You might want to go look at this quick video blog. The upshot is that the difference between structured programming and OO programming is a matter of what they take away from programming, not about what they add. Software disciplines like Structured Programming and Object Oriented Programming are constraining, not enabling. Here are some definitions. Warning: you aren't going to like them.

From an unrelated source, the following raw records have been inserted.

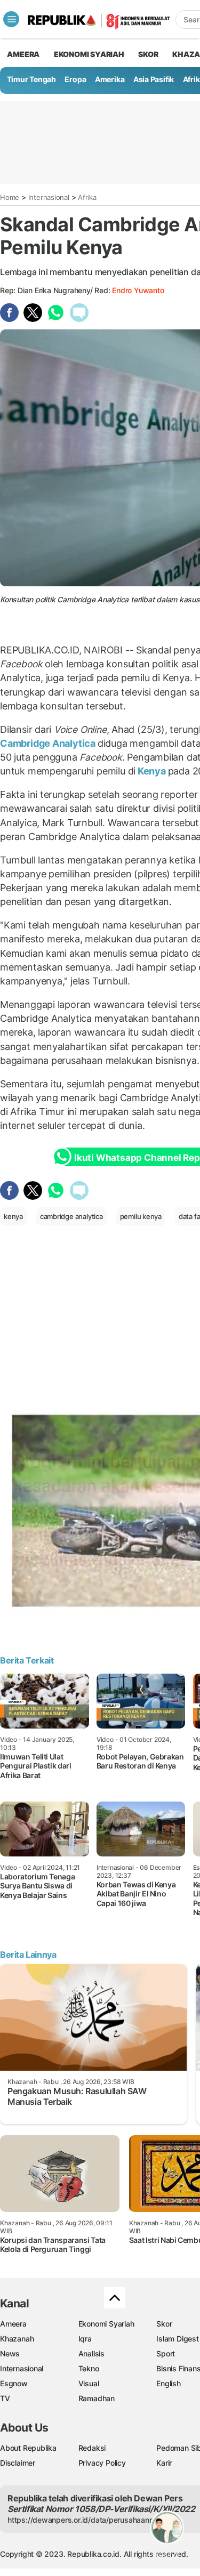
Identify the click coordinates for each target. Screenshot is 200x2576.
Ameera (13, 2323)
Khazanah (17, 2338)
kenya (13, 1216)
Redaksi (92, 2447)
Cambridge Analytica (49, 743)
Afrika (87, 197)
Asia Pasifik (153, 79)
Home (9, 197)
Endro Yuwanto (138, 290)
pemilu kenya (141, 1216)
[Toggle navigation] (11, 19)
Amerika (110, 79)
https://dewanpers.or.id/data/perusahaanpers (86, 2519)
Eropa (75, 79)
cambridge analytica (71, 1216)
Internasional (48, 197)
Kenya (151, 771)
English (168, 2383)
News (10, 2353)
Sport (165, 2353)
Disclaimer (17, 2462)
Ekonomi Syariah (89, 54)
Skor (164, 2323)
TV (5, 2398)
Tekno (88, 2368)
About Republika (28, 2447)
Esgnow (14, 2383)
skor (148, 54)
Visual (88, 2383)
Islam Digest (177, 2338)
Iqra (85, 2338)
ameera (23, 54)
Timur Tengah (31, 79)
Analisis (91, 2353)
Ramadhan (96, 2398)
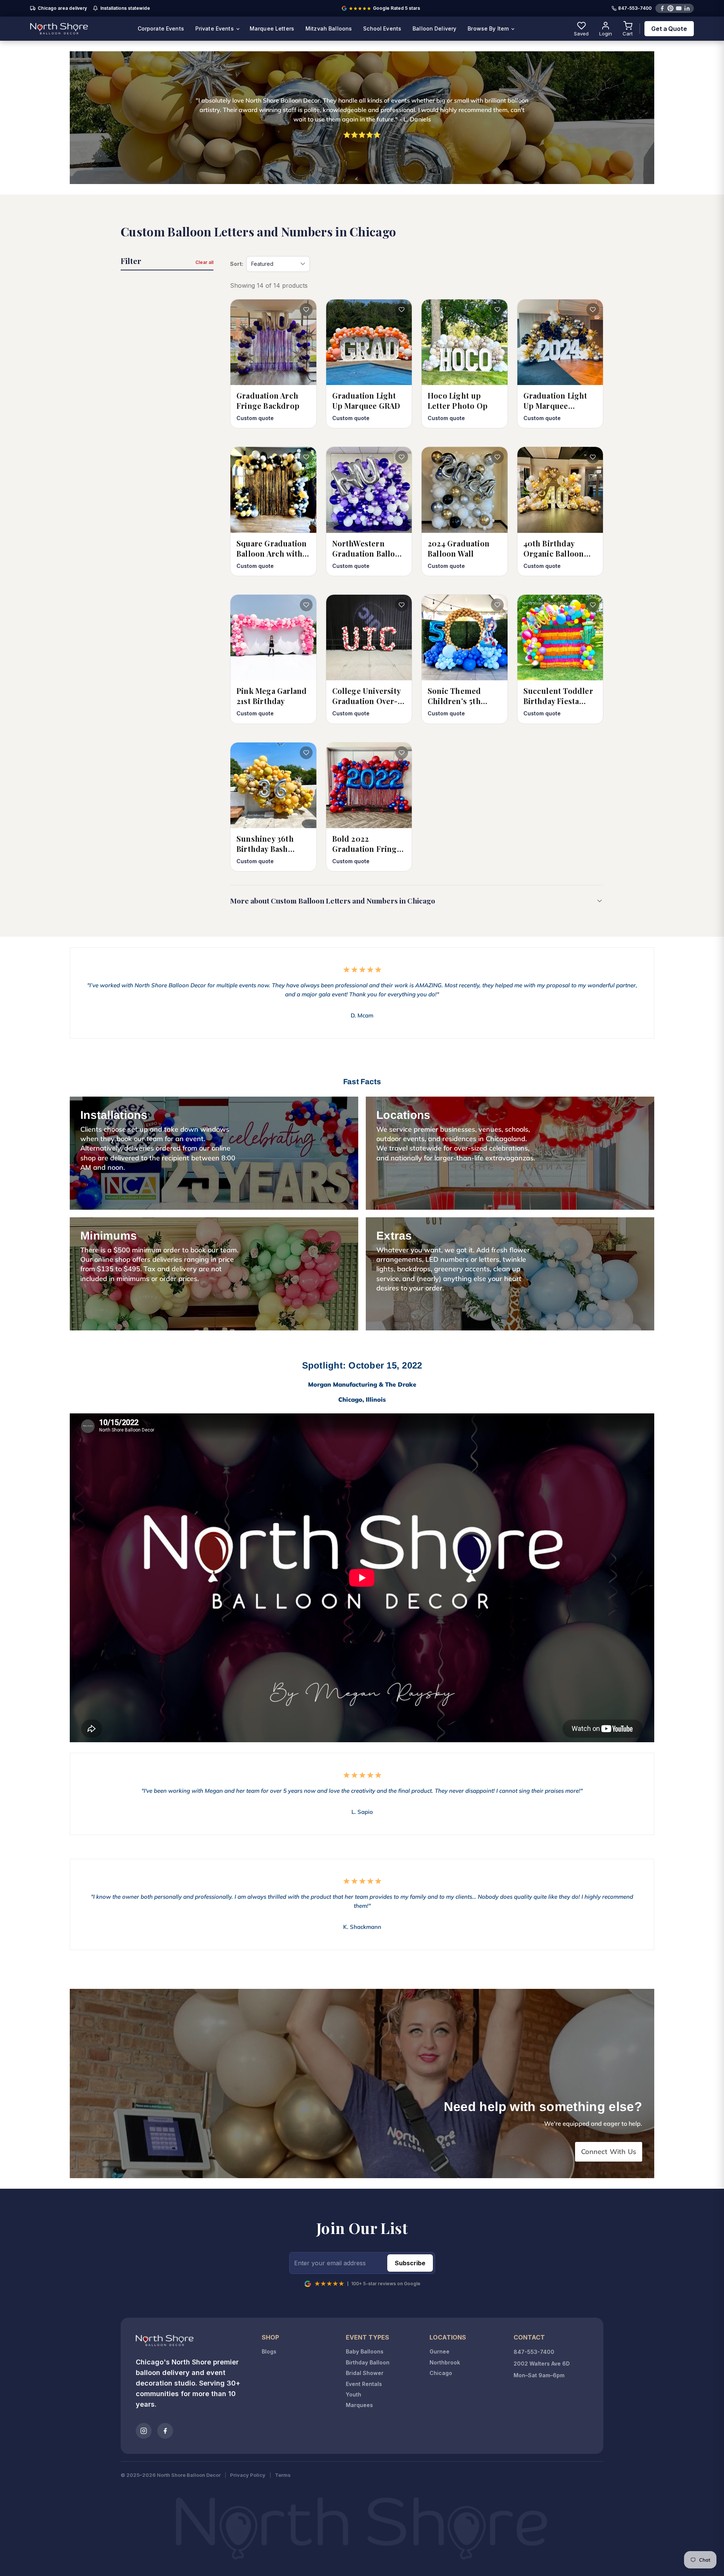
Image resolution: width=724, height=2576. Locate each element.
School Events (382, 28)
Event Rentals (364, 2384)
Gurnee (439, 2351)
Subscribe (410, 2263)
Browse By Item (489, 28)
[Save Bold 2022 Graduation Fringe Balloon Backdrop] (401, 752)
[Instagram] (144, 2431)
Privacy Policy (247, 2475)
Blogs (269, 2351)
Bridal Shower (364, 2373)
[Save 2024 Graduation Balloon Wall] (497, 457)
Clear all (204, 262)
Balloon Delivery (434, 28)
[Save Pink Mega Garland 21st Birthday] (306, 604)
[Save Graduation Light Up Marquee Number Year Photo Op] (592, 309)
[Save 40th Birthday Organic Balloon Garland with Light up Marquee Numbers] (592, 457)
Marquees (359, 2405)
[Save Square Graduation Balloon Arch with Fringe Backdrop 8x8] (306, 457)
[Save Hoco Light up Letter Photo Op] (497, 309)
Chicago (440, 2373)
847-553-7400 (635, 8)
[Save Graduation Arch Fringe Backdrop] (306, 309)
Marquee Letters (272, 28)
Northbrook (444, 2362)
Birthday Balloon (368, 2362)
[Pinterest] (670, 8)
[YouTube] (679, 8)
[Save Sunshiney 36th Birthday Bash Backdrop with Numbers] (306, 752)
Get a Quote (669, 28)
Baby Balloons (364, 2351)
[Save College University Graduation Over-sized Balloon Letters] (401, 604)
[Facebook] (662, 8)
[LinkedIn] (687, 8)
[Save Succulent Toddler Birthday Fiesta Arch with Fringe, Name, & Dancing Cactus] (592, 604)
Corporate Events (161, 28)
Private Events (215, 28)
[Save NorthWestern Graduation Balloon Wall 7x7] (401, 457)
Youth (353, 2394)
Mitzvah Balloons (328, 28)
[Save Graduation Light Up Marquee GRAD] (401, 309)
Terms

Structured programming is discipline
imposed upon goto (direct transfer of
OO programming is discipline imposed
upon pointers to functions (indirect
transfer of control)
Functional programming is discipline
imposed upon assignment.
The first is not too hard to understand. Dijkstra found that it was impossible to create general proofs of correctness when goto was allowed in algorithms. However if control structures were limited to sequence, selection, and iteration, then proofs of correctness were possible. Of course we don't even try to prove things correct nowadays, but we do like the simplicity and elegance of structured programming.
It's a little harder to understand OO. We often define OO as encapsulation, inheritance, and polymorphism. What is lesser knows is that all three of these attributes are achievable, and frequently were achieved in C. Indeed, C++ started as just a preprocessor that compiled down to C. It's not actually hard to encapsulate in C. Nor it is hard to build data structures that are subsets of each other, simulating inheritance. Polymorphism, however, is a bit harder. It requires pointers to functions which, in C, are difficult to manage well. What languages like C++ gave us was discipline imposed upon those pointers to functions. The C++ compiler built the vtables for us, and initialized the pointers within them according to a strict formalism. So in a very real sense OO is simply discipline imposed upon indirect transfer of control i.e. pointers to functions.
Structured programming is about how not to use goto. OO is about how not to use pointers to functions. And functional programming too is all about what not to do. In functional programming we do not assign variables except in the most stringently controlled cases.
So in the end, all these Programming "technologies" are actually constraining disciplines rather than enabling technologies. They tell us what not to do more than they tell us what to do. And that means that software development has not grown over the last 40 years. Rather, it has shrunk. It is become ever more constrained as we have learned all the things we shouldn't do.